▼

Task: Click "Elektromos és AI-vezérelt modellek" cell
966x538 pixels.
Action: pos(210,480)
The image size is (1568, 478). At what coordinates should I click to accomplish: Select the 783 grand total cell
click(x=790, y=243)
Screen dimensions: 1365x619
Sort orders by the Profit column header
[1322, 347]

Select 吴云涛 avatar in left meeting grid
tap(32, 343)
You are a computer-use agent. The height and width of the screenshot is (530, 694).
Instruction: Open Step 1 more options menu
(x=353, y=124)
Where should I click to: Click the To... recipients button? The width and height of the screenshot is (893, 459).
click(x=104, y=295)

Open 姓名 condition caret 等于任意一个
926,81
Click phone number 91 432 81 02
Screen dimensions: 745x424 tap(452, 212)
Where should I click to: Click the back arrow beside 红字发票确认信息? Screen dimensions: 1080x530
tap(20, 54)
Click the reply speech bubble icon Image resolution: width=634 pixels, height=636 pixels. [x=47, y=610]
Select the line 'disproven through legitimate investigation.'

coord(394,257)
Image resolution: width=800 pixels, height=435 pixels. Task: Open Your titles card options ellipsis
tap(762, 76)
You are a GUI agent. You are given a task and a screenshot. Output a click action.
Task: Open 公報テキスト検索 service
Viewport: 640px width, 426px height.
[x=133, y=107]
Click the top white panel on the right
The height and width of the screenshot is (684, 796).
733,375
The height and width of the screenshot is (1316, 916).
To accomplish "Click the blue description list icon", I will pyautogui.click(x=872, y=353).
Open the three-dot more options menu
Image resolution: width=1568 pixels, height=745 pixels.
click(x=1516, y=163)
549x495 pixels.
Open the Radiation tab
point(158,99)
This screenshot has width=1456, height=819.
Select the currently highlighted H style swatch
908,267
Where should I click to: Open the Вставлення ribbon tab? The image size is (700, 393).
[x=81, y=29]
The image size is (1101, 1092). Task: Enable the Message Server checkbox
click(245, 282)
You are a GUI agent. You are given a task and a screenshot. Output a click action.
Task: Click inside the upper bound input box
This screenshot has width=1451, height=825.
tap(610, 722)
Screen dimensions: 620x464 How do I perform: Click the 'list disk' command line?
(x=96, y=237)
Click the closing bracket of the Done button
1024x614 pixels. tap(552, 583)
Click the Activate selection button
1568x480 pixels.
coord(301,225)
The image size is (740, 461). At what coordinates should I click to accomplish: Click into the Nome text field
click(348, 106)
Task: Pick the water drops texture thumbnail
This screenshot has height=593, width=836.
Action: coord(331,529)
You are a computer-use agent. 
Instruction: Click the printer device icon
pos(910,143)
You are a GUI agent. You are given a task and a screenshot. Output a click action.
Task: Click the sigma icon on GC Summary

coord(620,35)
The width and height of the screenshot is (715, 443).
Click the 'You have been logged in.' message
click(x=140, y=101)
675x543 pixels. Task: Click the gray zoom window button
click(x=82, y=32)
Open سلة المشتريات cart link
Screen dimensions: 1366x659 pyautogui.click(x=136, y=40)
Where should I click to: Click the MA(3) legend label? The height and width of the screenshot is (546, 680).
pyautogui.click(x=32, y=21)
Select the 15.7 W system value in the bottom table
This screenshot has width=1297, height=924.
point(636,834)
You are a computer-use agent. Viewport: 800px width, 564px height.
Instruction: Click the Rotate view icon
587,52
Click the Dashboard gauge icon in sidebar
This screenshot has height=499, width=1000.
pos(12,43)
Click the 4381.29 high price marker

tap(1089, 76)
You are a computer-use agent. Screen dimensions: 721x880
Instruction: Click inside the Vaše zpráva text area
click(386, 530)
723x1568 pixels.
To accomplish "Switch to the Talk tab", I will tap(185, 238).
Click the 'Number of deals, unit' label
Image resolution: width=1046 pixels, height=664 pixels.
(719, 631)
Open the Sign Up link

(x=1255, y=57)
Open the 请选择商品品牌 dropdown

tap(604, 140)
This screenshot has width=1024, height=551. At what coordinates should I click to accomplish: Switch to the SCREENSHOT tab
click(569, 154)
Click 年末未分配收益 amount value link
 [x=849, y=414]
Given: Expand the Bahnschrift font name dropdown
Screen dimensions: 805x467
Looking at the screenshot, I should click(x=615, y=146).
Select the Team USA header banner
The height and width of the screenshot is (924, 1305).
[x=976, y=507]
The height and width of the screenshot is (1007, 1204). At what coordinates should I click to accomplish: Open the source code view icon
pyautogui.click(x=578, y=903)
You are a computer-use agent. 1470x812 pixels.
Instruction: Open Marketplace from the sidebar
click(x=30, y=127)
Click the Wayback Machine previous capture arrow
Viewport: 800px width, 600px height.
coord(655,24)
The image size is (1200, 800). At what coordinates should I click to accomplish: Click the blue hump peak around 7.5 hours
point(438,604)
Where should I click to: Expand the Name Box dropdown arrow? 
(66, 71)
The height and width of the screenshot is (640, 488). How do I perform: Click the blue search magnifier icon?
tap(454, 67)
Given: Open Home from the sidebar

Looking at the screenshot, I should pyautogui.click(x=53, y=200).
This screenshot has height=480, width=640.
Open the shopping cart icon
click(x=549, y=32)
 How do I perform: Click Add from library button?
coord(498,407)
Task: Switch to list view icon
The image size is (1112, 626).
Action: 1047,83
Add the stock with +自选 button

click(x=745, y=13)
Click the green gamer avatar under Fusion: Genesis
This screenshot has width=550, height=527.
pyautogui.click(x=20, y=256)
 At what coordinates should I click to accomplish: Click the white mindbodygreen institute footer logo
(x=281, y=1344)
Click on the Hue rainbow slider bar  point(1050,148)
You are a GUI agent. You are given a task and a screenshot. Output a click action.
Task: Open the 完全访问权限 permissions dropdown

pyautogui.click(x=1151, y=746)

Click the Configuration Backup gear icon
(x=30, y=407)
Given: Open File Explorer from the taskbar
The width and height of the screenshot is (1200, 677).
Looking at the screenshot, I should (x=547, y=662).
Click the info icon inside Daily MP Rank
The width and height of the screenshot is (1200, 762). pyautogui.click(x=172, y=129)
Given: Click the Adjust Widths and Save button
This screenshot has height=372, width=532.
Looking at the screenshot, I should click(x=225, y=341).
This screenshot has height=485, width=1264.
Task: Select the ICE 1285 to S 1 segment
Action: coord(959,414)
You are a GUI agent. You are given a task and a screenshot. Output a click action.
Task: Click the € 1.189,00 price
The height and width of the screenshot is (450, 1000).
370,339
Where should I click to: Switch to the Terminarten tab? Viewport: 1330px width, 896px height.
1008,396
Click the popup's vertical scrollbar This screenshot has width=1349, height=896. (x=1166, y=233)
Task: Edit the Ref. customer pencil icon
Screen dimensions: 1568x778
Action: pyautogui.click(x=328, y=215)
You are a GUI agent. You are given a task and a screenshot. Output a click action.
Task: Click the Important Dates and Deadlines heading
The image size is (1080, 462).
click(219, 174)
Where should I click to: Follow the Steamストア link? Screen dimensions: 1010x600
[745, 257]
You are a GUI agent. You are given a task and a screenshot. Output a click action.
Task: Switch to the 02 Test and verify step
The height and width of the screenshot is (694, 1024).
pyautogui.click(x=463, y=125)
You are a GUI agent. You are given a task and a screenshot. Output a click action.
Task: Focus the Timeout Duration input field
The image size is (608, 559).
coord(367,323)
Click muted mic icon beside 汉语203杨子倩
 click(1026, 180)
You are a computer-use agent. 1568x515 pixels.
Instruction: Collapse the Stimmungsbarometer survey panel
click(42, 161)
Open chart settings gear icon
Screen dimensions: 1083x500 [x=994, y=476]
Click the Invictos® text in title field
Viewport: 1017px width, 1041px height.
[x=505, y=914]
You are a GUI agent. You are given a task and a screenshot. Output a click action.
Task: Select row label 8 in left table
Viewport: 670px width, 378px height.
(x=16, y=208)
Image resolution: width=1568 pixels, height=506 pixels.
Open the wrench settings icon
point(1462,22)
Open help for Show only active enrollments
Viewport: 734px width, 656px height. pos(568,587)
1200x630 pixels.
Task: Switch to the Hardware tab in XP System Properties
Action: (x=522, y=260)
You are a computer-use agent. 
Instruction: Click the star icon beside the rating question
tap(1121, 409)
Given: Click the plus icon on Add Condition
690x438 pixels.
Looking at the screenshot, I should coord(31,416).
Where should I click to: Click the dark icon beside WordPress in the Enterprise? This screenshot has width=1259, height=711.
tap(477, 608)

▲

--- EXERCISE INSTRUCTIONS ---
Go through the material above and output exactly the lines from the one containing "Given: Open File Explorer from the taskbar" through the one containing "Task: Click the € 1.189,00 price".

--- TASK RESPONSE ---
Given: Open File Explorer from the taskbar
The width and height of the screenshot is (1200, 677).
Looking at the screenshot, I should (x=547, y=662).
Click the info icon inside Daily MP Rank
The width and height of the screenshot is (1200, 762). pyautogui.click(x=172, y=129)
Given: Click the Adjust Widths and Save button
This screenshot has height=372, width=532.
Looking at the screenshot, I should click(x=225, y=341).
This screenshot has height=485, width=1264.
Task: Select the ICE 1285 to S 1 segment
Action: coord(959,414)
You are a GUI agent. You are given a task and a screenshot. Output a click action.
Task: Click the € 1.189,00 price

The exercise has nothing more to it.